WRITTEN INSTRUCTION: State how many of the lines below contain the word "screenshot". Reply with the number only.

EXERCISE INPUTS:
# # # # #
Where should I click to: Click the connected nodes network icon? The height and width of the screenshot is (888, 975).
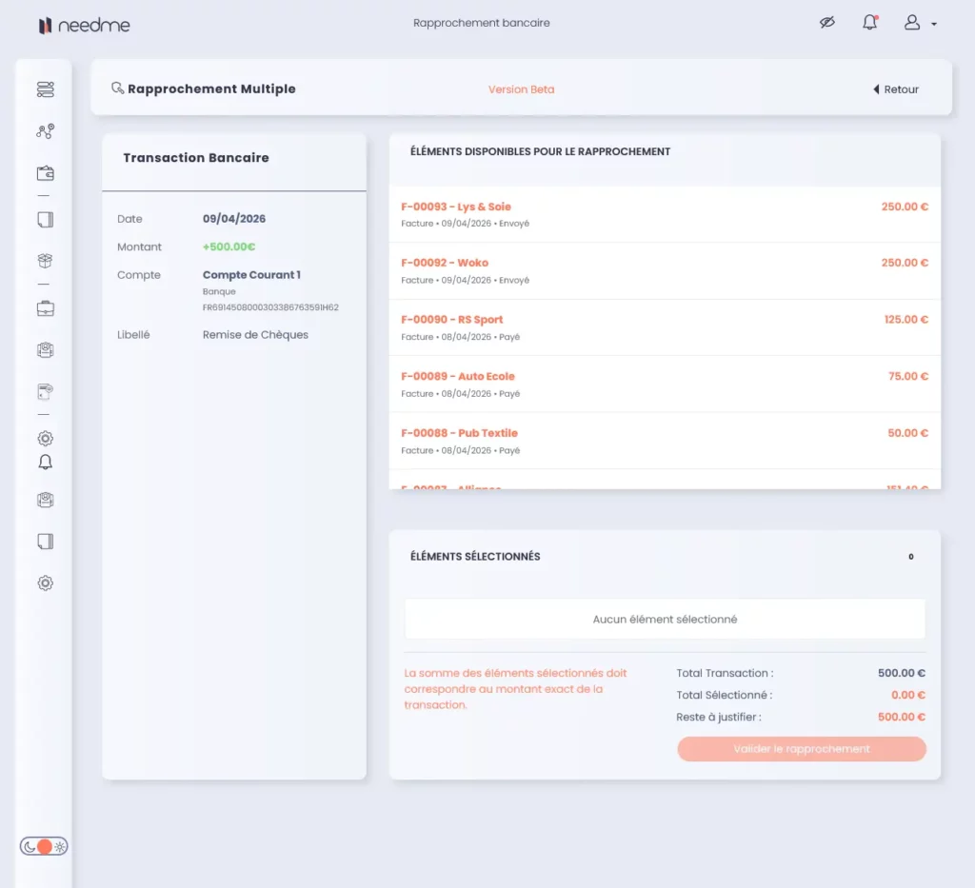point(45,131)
# # # # #
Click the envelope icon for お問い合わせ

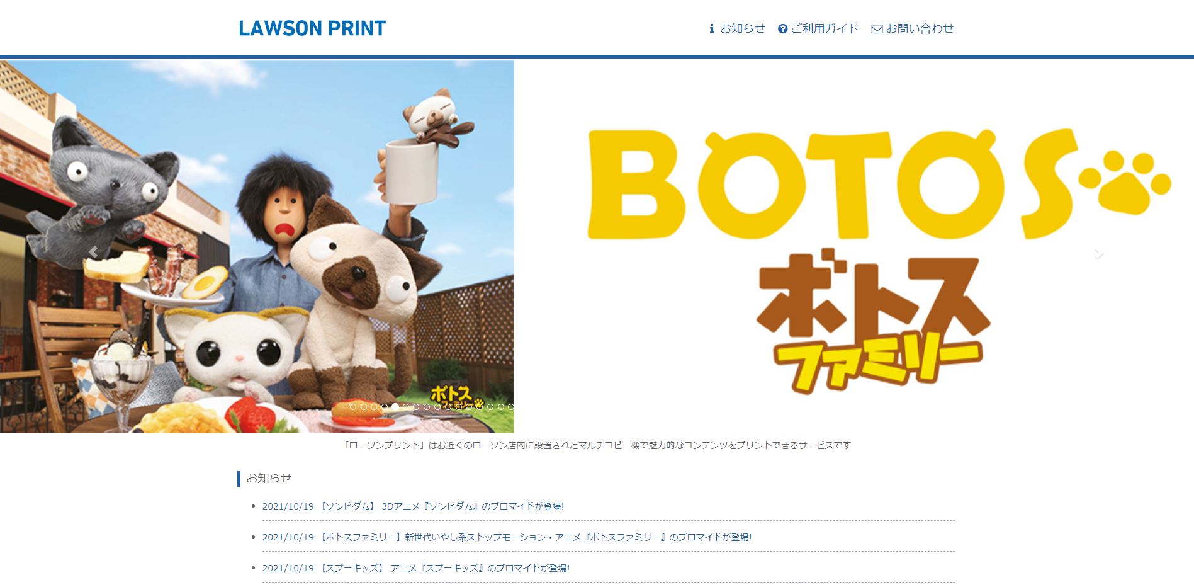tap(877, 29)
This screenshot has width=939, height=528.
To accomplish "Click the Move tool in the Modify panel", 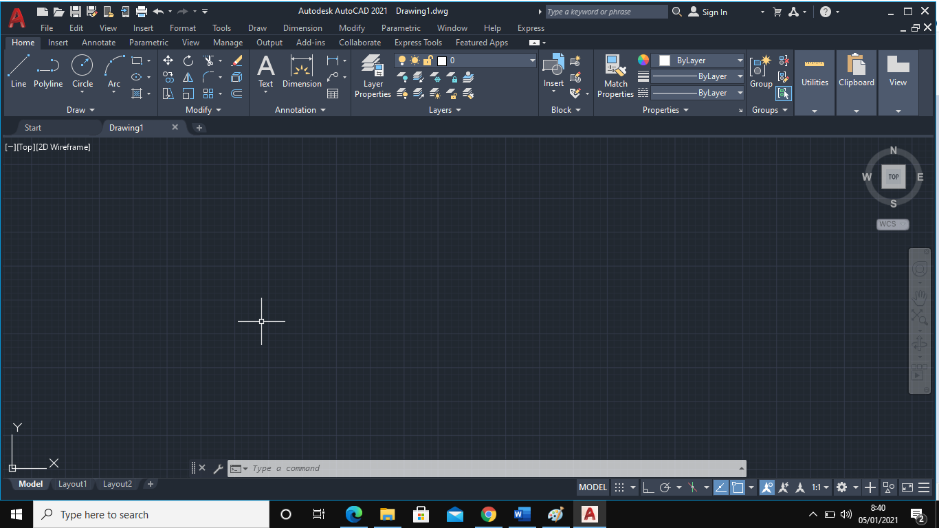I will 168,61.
# # # # #
FINAL RESULT: 2